A coalition of former senior U.S. national security and diplomatic officials has issued a rare public warning urging the White House and Congress to reject any consideration of using military force to assert control over Greenland, as President Donald Trump continues to argue the United States must secure the Arctic territory against rival powers.

The letter, signed by former envoys, Pentagon and State Department officials spanning both Republican and Democratic administrations, argues that threatening an ally-controlled territory risks fracturing NATO and undermining decades of Western strategic cooperation in the High North. Former ambassadors to NATO and multiple former assistant secretaries for Europe were among the signatories, who wrote that adversaries would “seize upon an alliance rupture for strategic gain in the Arctic.”

While Trump has repeatedly framed Greenland as an irreplaceable strategic location for missile defense and monitoring Russian and Chinese activity, the concept of forced control has landed poorly abroad and triggered a wave of diplomatic pushback. The White House has defended the president’s position, with Vice President JD Vance stating the administration is “serious about protecting U.S. national interests in the Arctic” and that the president is prepared to “go as far as he has to.”

Greenlandic officials have rejected any suggestion of a sale, transfer, or coerced change in sovereignty. Greenland’s representatives emphasize that the island’s foreign affairs authority ultimately runs through Denmark, and senior Danish officials have stressed that the territory is not a commodity. Danish Defence Minister Troels Lund Poulsen underscored the historic alliance by posting tributes to Danish troops who died fighting alongside Americans in Afghanistan.

The crisis has also ignited tensions within Greenland’s internal political landscape. The pro-independence Naleraq party argued that Greenland should enter direct talks with the United States rather than rely on Denmark as intermediary, while other factions insist that any future independence process must be negotiated in a cautious and internationally recognized framework.

European allies have expressed mounting concern over the rhetoric. British Prime Minister Keir Starmer raised the matter directly with Trump, NATO Secretary General Mark Rutte spoke with Secretary of State Marco Rubio over Arctic deterrence, and EU leaders are assessing political and diplomatic options should tensions escalate further.

Reaction in Washington remains split. Some Republican lawmakers have defended the strategic logic of elevating U.S. Arctic posture, but key figures on Capitol Hill have dismissed any military dimension outright. Senate Armed Services Committee Chairman Roger Wicker said Greenland’s leaders “have shown no willingness” to consider altering control, while Senator Lisa Murkowski warned that use of force would “break NATO.” House Speaker Mike Johnson similarly rejected the notion that military action was on the table.

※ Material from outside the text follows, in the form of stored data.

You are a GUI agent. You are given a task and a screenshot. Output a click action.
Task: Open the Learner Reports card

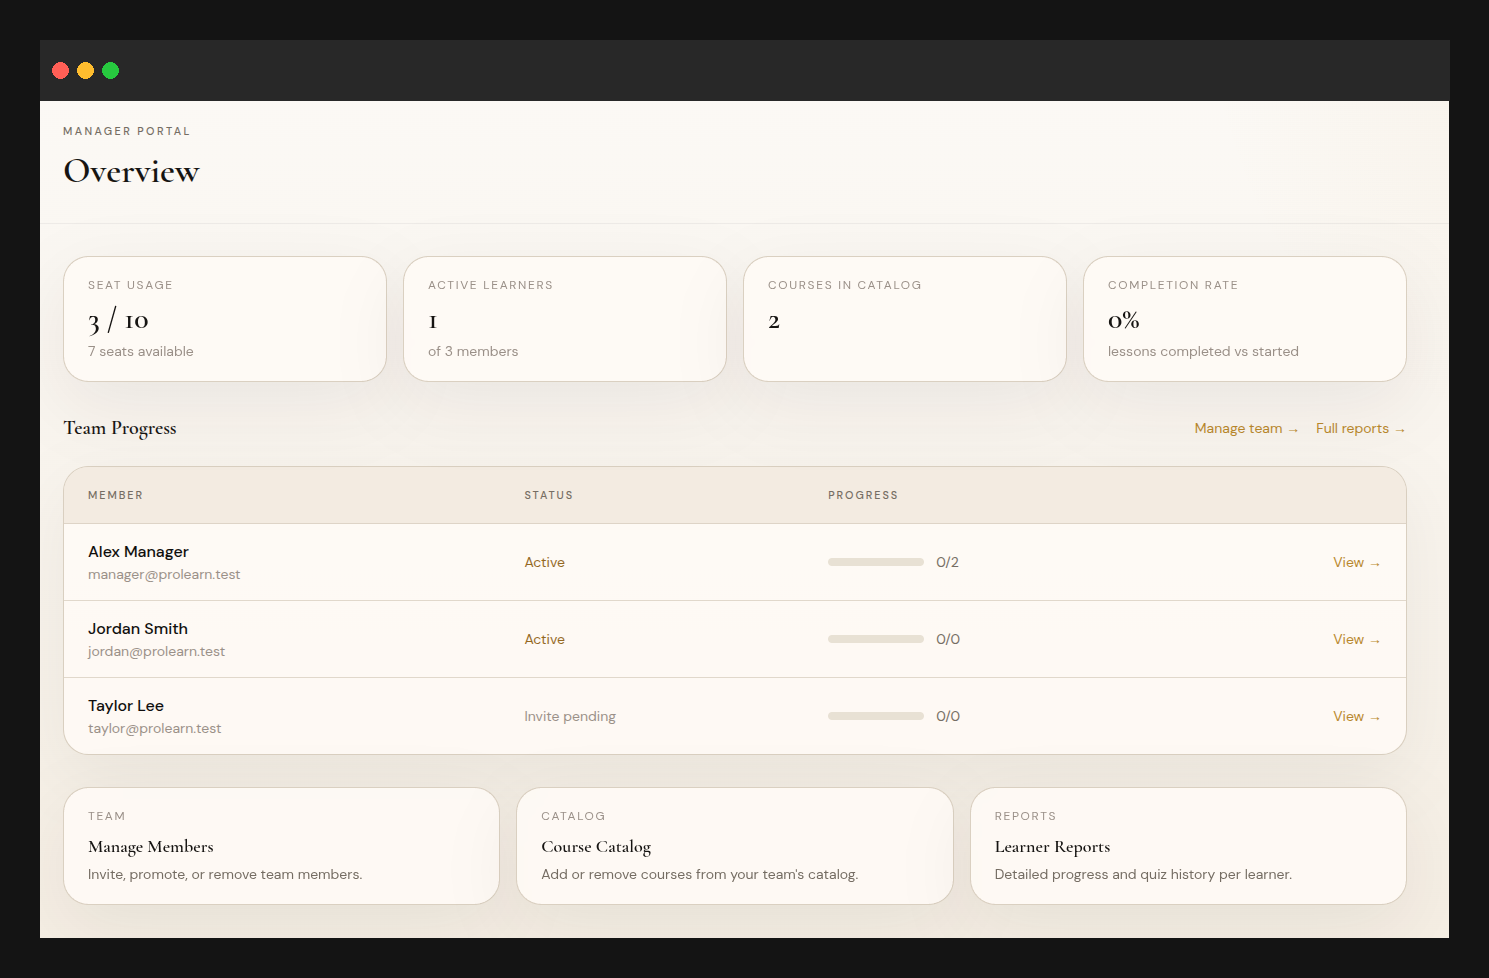[x=1188, y=845]
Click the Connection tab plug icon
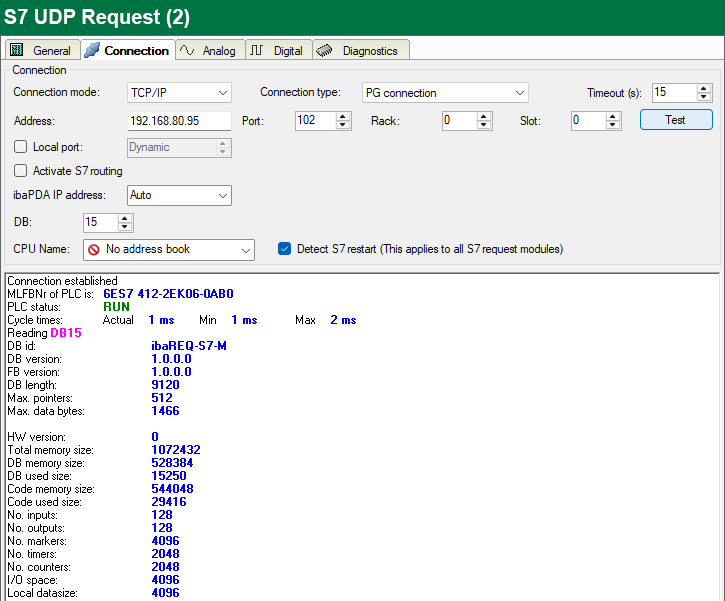This screenshot has width=725, height=601. click(93, 50)
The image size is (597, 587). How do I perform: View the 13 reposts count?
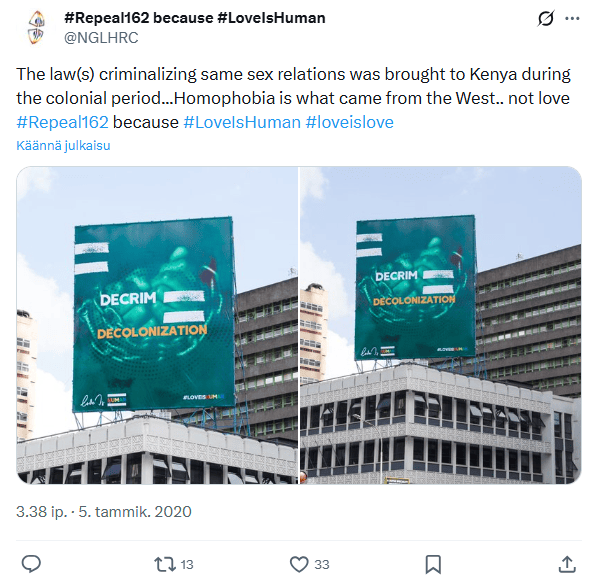[187, 565]
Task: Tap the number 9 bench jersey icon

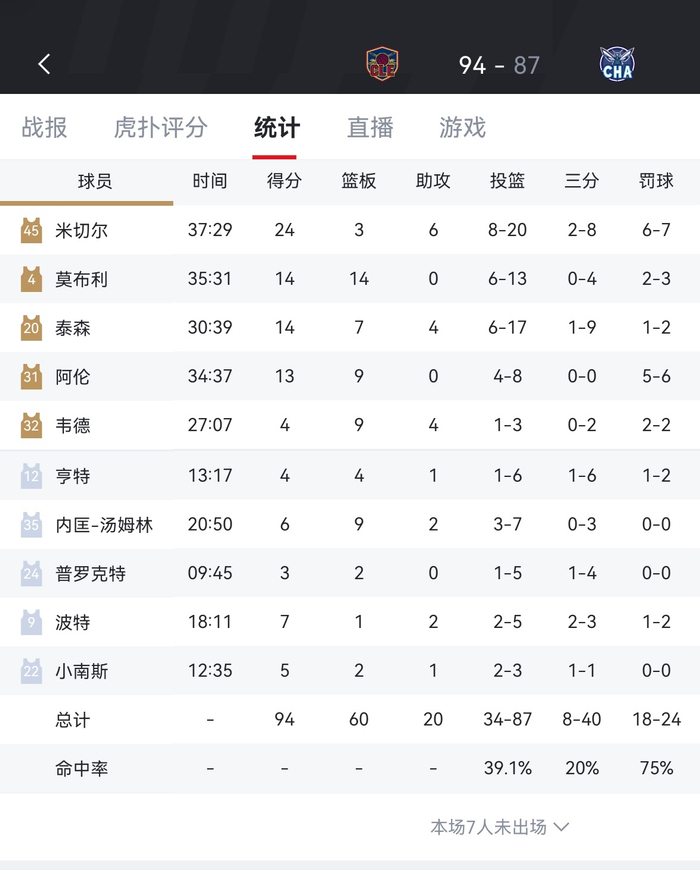Action: (x=31, y=622)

A high-level diplomatic meeting in Washington next week between Secretary of State Rubio, Danish Foreign Minister Lars Lokke Rasmussen, and Greenlandic Foreign Minister Vivian Motzfeldt represents the first formal attempt to de-escalate the dispute and move talks toward institutional channels. Meanwhile, the memo from former officials seeks to intensify congressional resistance to any consideration of force and reassert the argument that Arctic security is best managed through NATO coordination.